WORK REQUIRED:
From the line that contains "Open the Property" through the closing line of the entries, write out each line exactly; pictures stay out.

(Collected data entries)
---*---
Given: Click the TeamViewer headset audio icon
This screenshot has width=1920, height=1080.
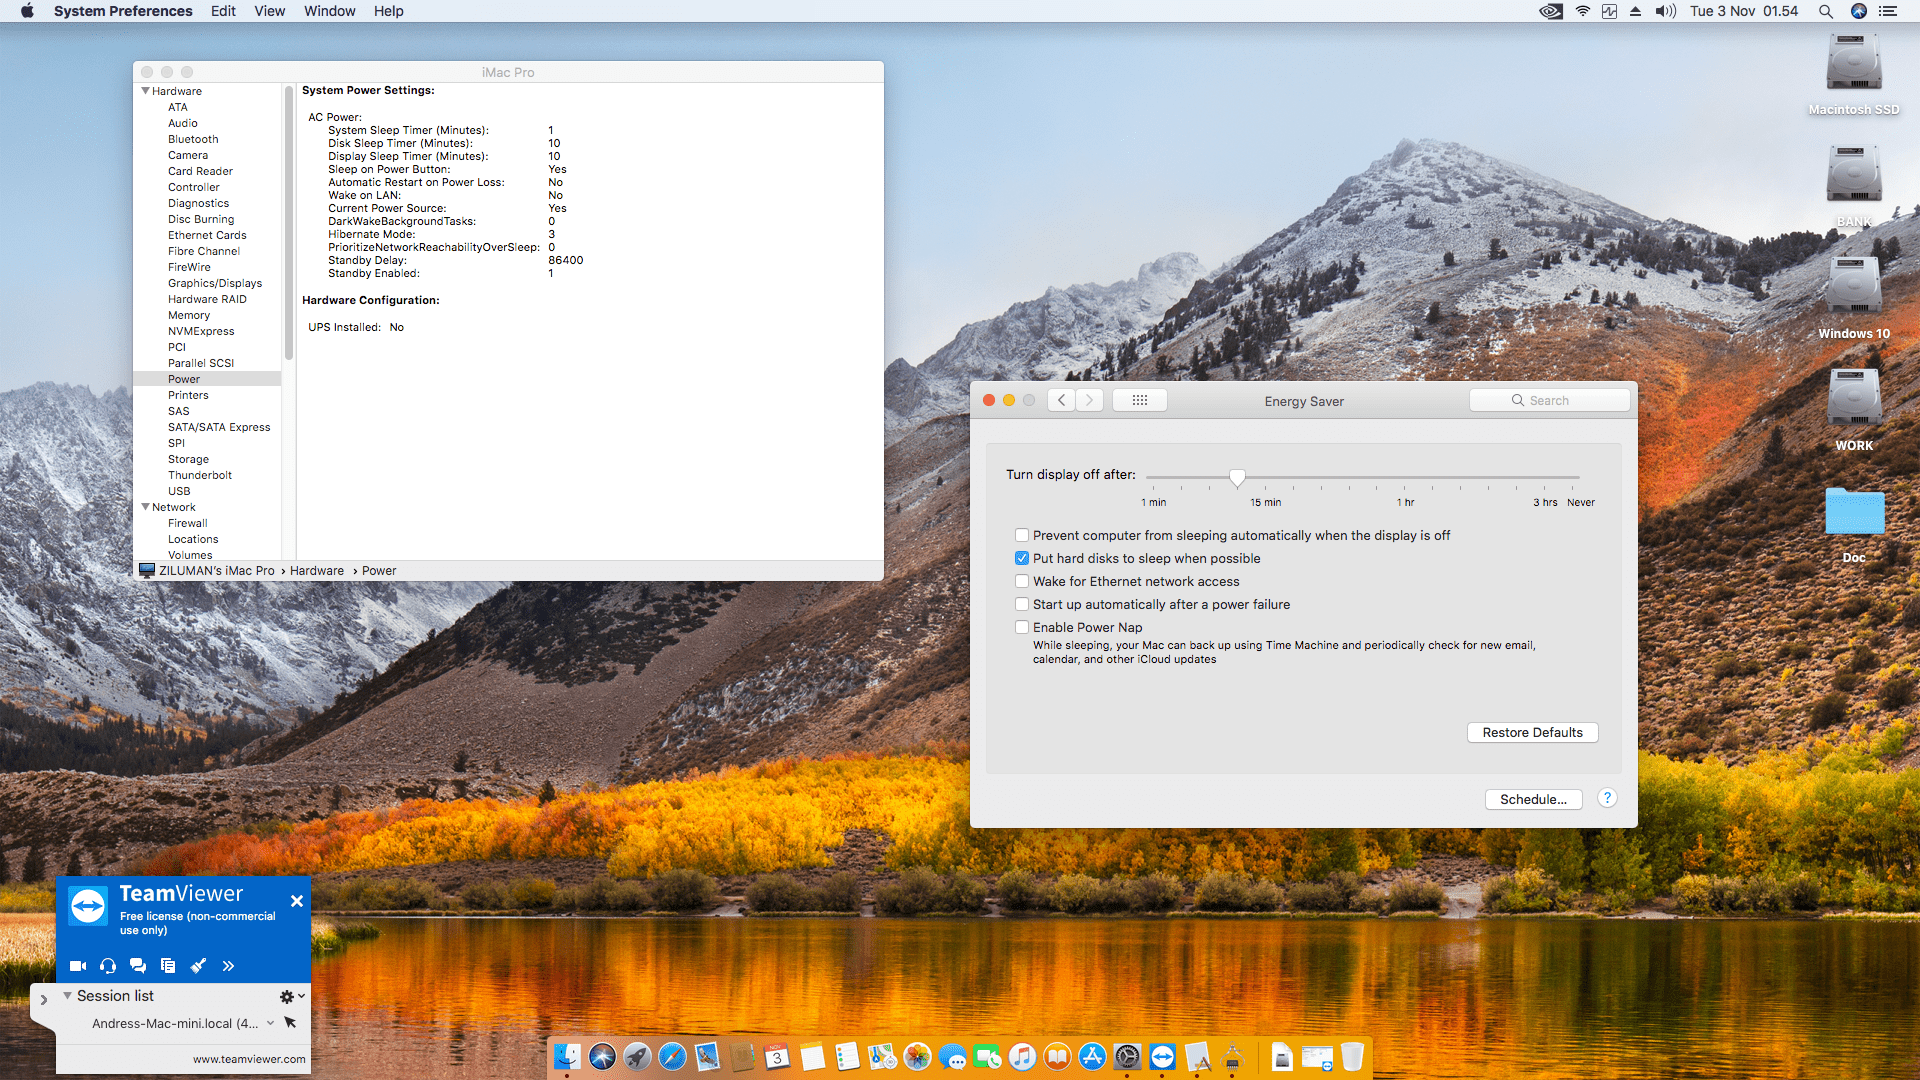Looking at the screenshot, I should click(108, 966).
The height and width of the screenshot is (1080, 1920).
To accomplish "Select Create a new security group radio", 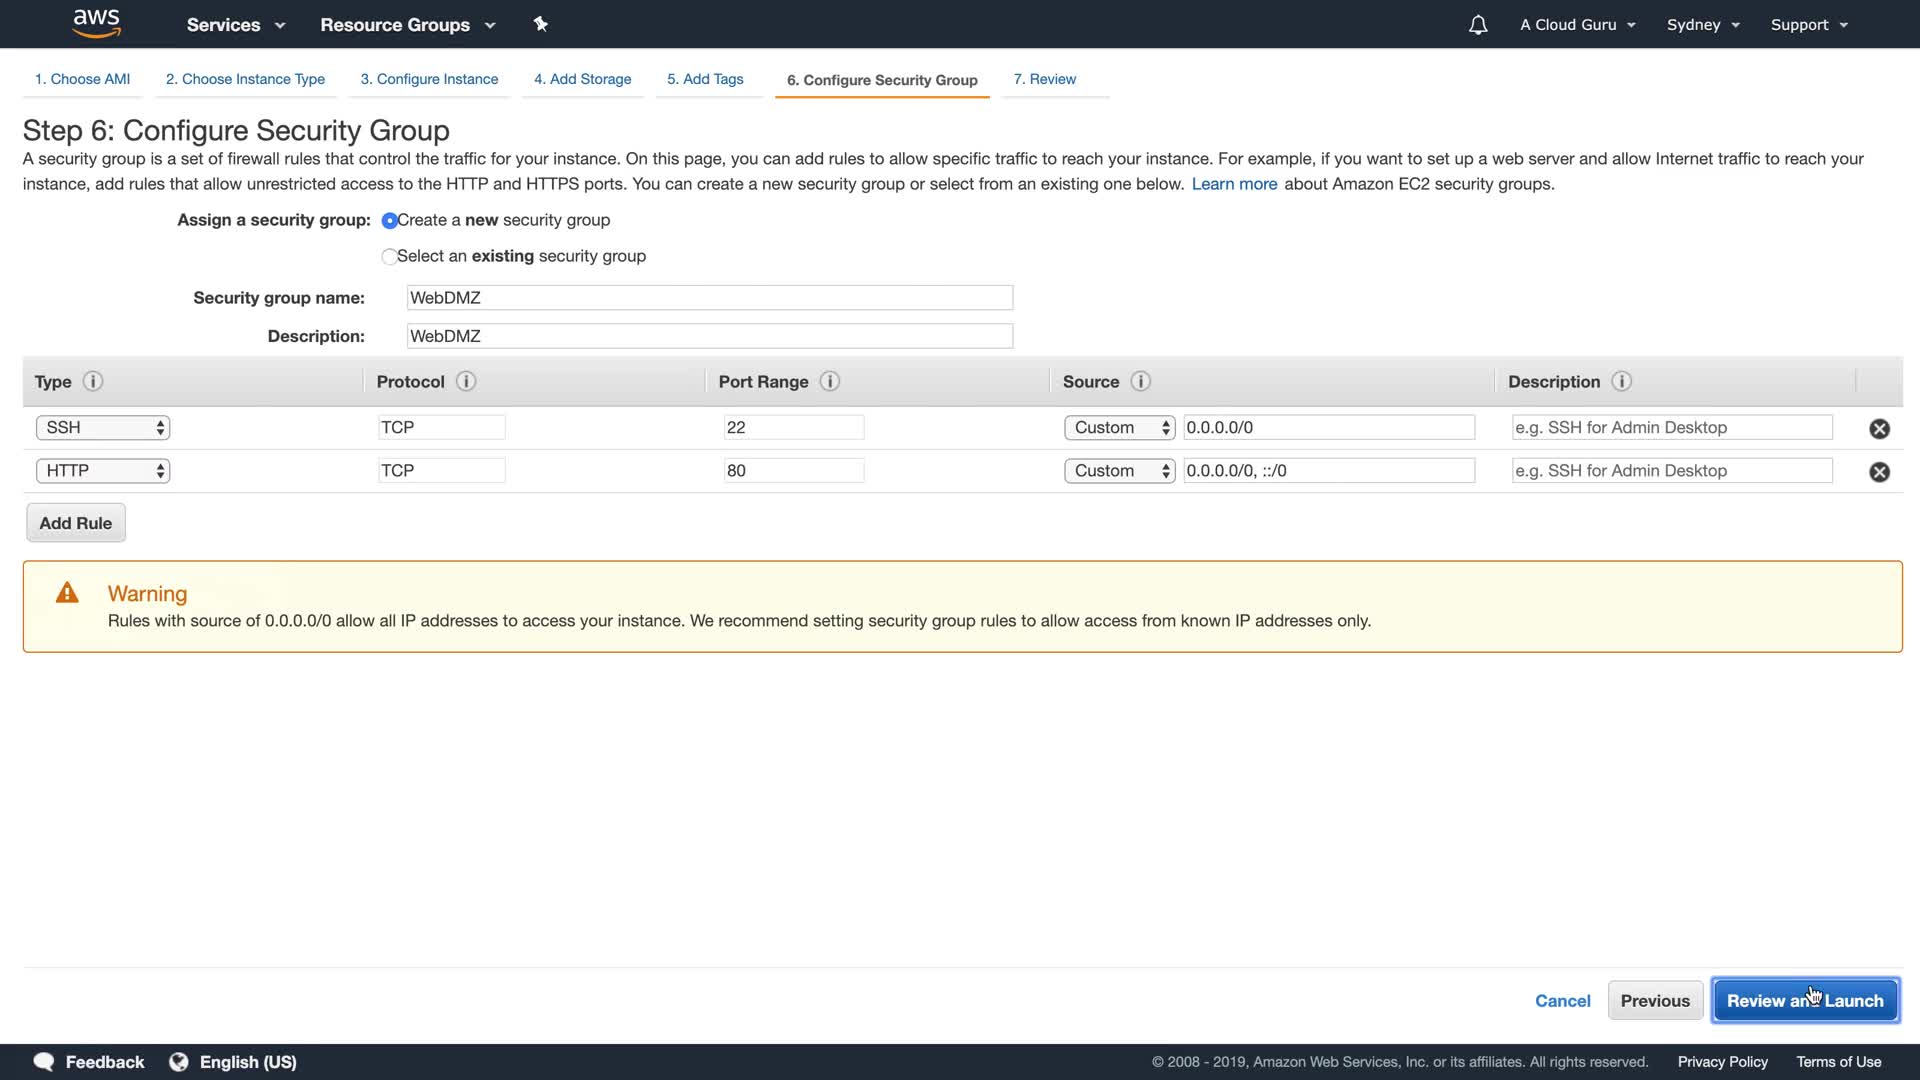I will coord(390,221).
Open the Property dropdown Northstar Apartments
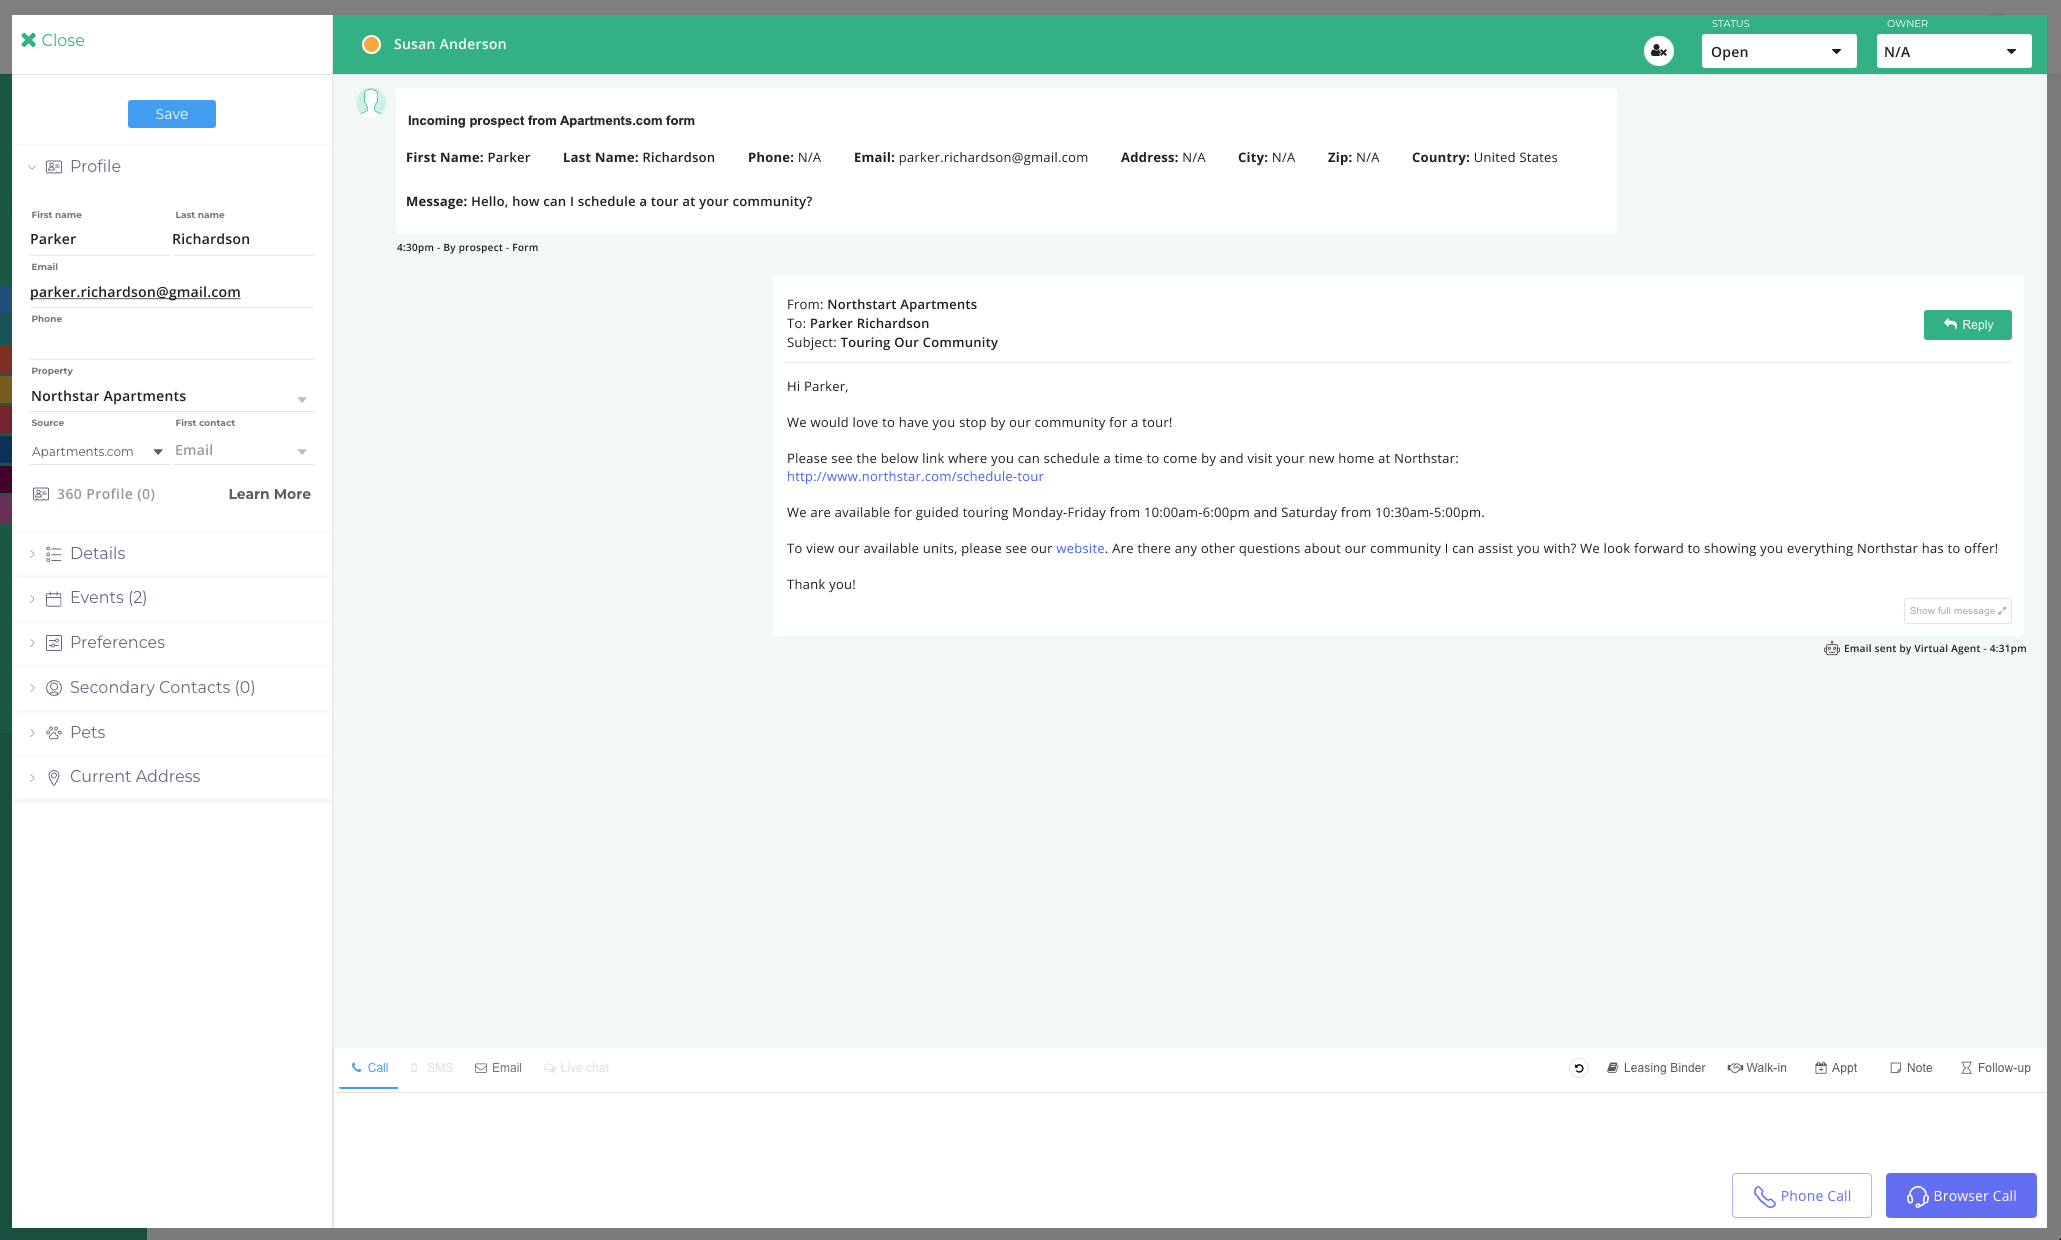 coord(170,397)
---*---
RESPONSE:
Open the Property dropdown Northstar Apartments
 coord(170,397)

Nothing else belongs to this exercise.